Design and construction
- Architect: Francesco Gianotti
- Main contractor: GEOPÉ

Website
- delmolino.gob.ar

National Historic Monument of Argentina
- Designated: 1997

= Confitería del Molino =

The Confitería del Molino (The Mill) is an historical Art Nouveau style confitería (coffeehouse) in Buenos Aires, Argentina, located in front of the Palace of the National Congress and the Congressional Plaza, on the intersection of Callao and Rivadavia avenues in the barrio of Balvanera.

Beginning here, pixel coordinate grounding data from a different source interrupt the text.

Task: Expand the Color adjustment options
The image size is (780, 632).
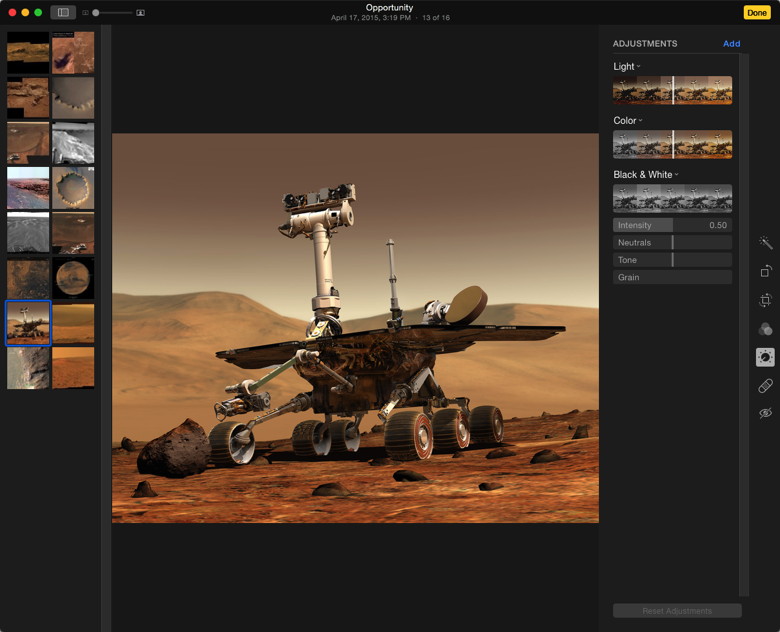Action: (x=641, y=121)
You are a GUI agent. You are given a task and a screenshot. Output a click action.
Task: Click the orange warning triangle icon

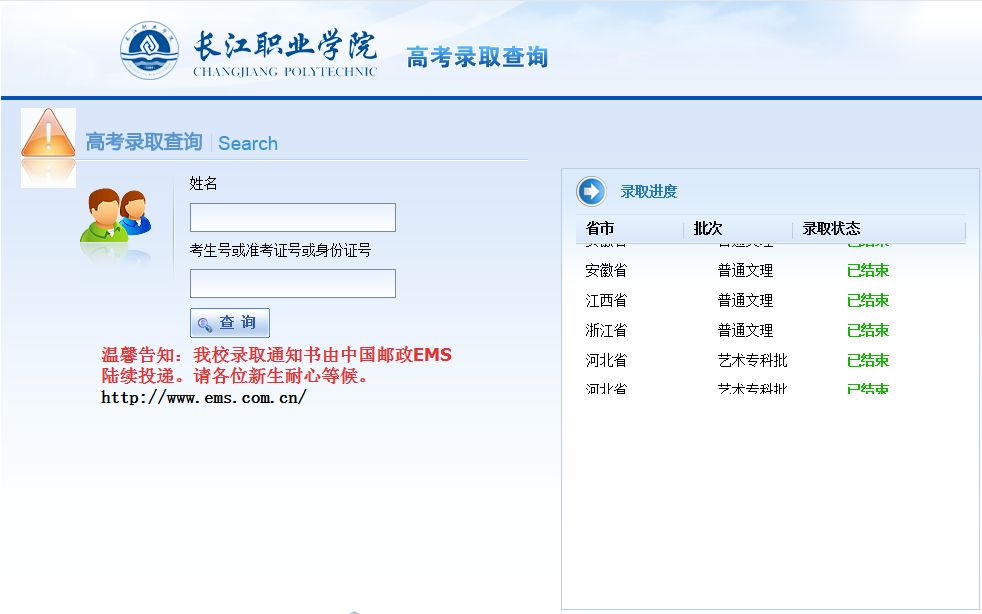point(48,136)
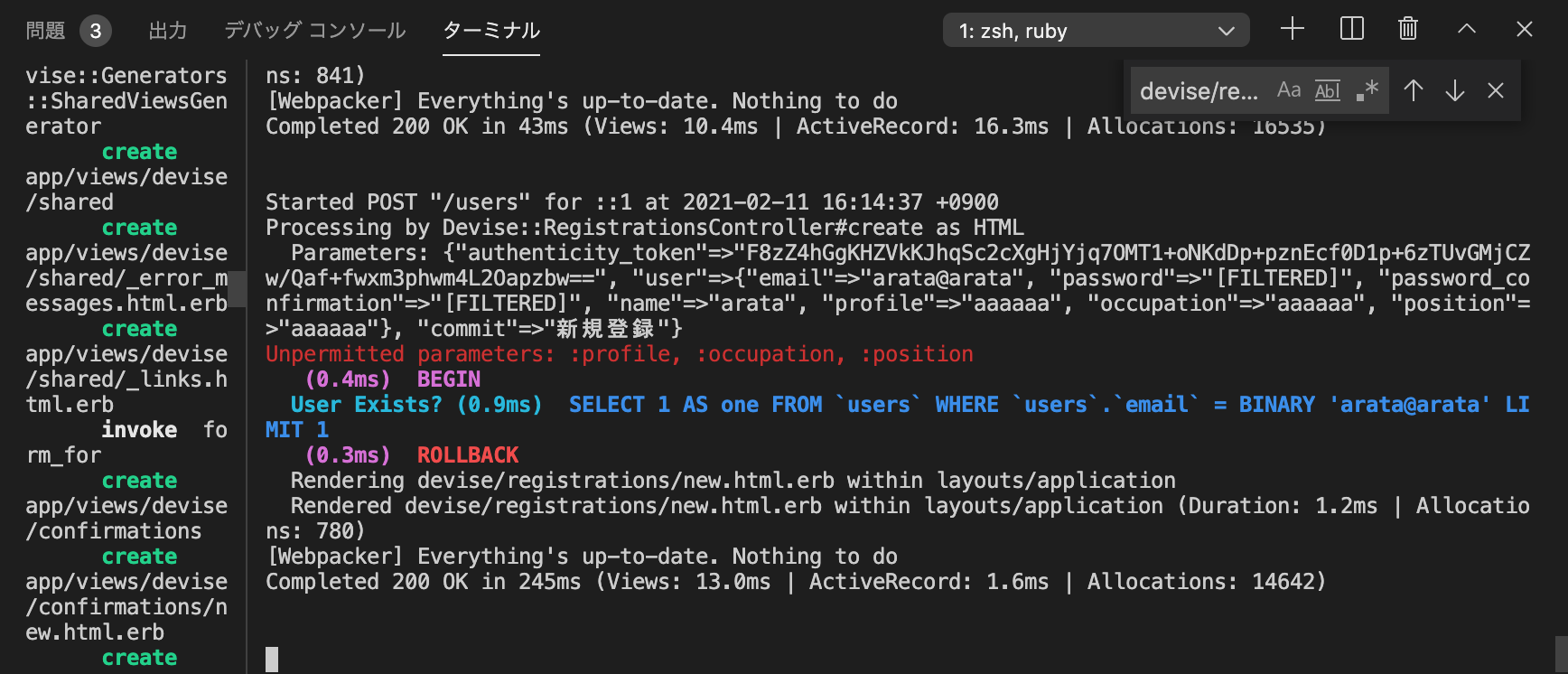The width and height of the screenshot is (1568, 674).
Task: Close the bottom panel
Action: coord(1525,30)
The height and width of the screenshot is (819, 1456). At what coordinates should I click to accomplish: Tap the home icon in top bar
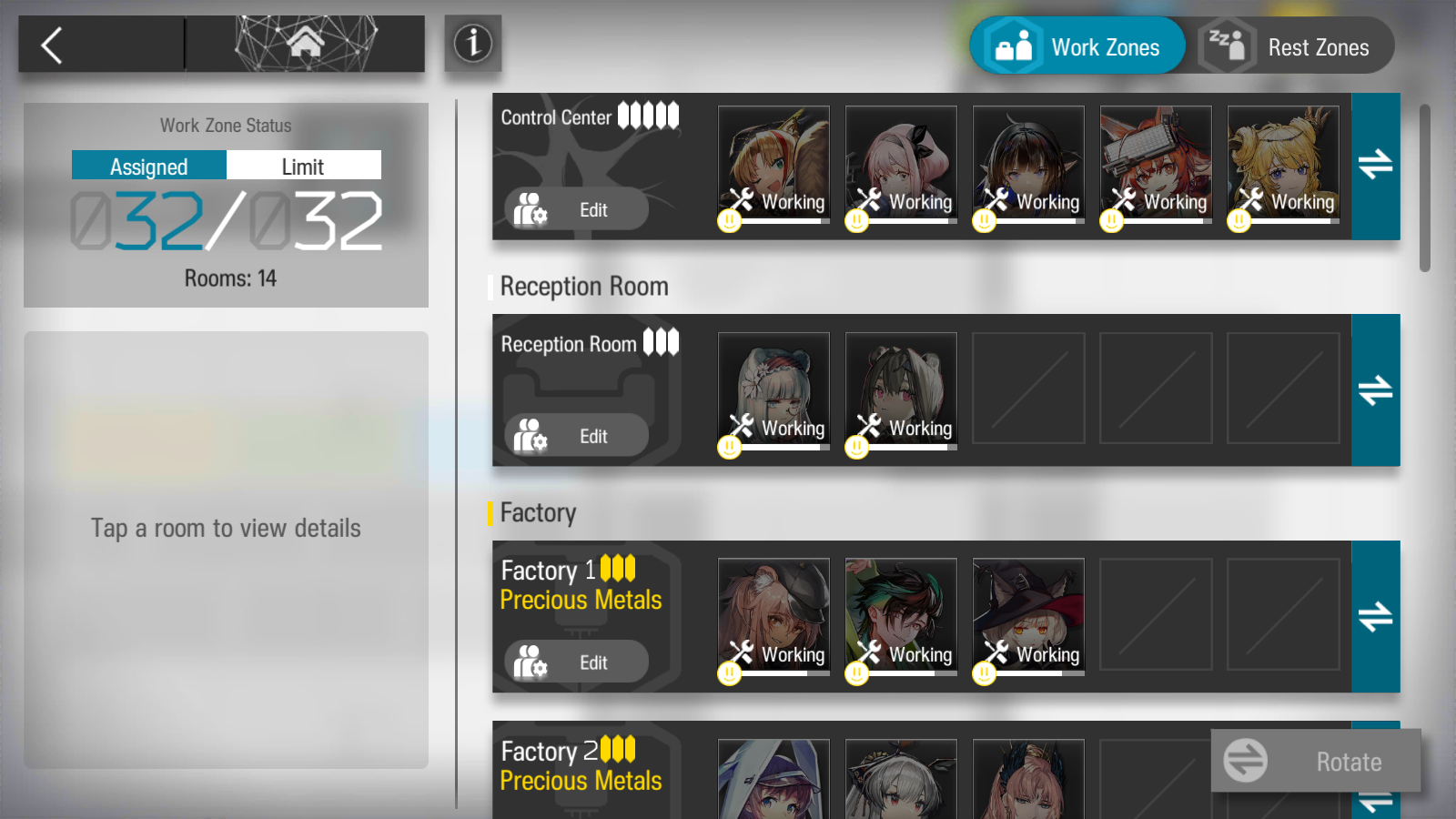tap(305, 43)
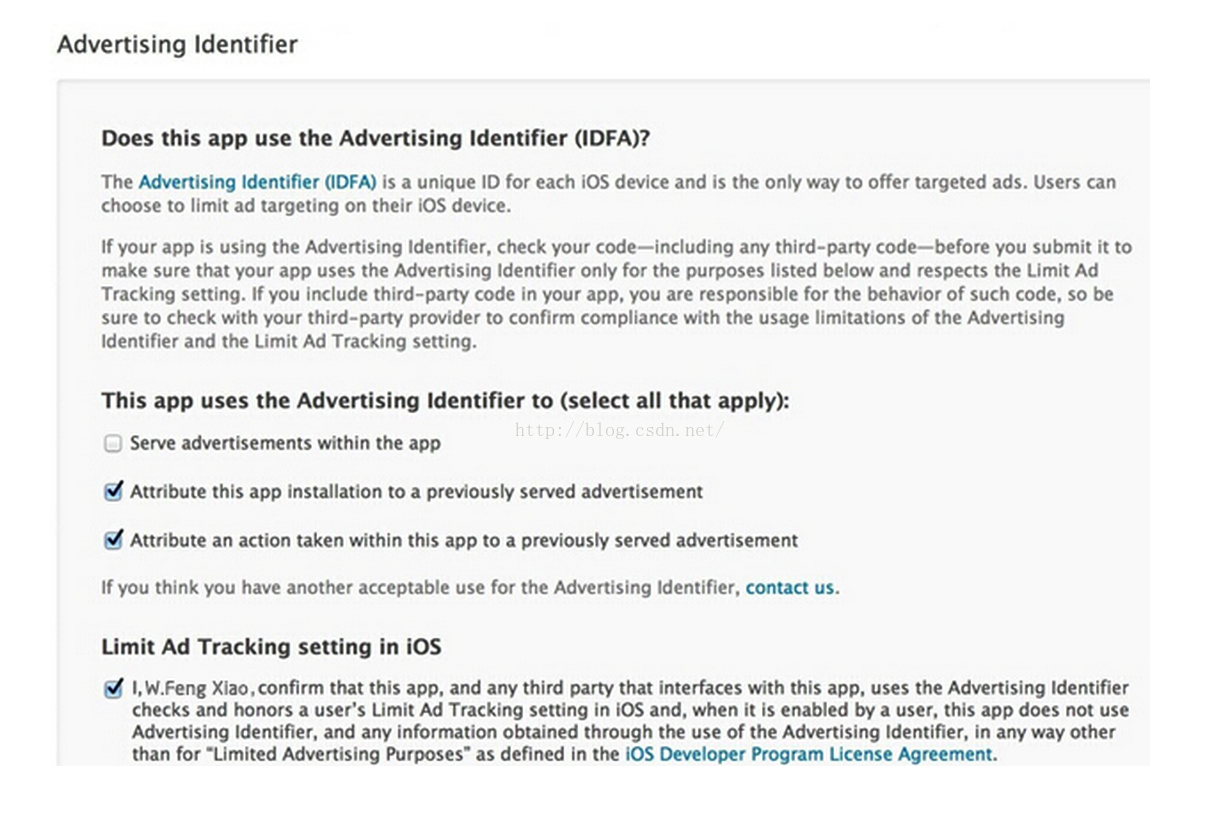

It first opened on 9 July 1916 and closed in 1997, the year when it was declared a National Historic Monument by the Argentine Congress. In recent years it has become dilapidated and derelict. In 2014, a law passed by Congress expropriated the coffeehouse and mandated its restoration; restoration efforts began in 2016 and are, as of 2022, nearing completion

== History ==
Cayetano Brenna, a famous confectioner, commissioned Italian architect Francisco Gianotti in 1915 to design the building that would house a café on its ground floor. The café itself opened on July 9, 1916, and when completed in 1917 the building became one of the tallest in the city with a corner turret rising 65 m. Illuminated from the inside with electric lighting, the turret featured stained glass windows and decorative windmill sails. El Molino and Galería Güemes were two of Gianotti's greatest works and represent important examples of Art Nouveau style architecture in Buenos Aires.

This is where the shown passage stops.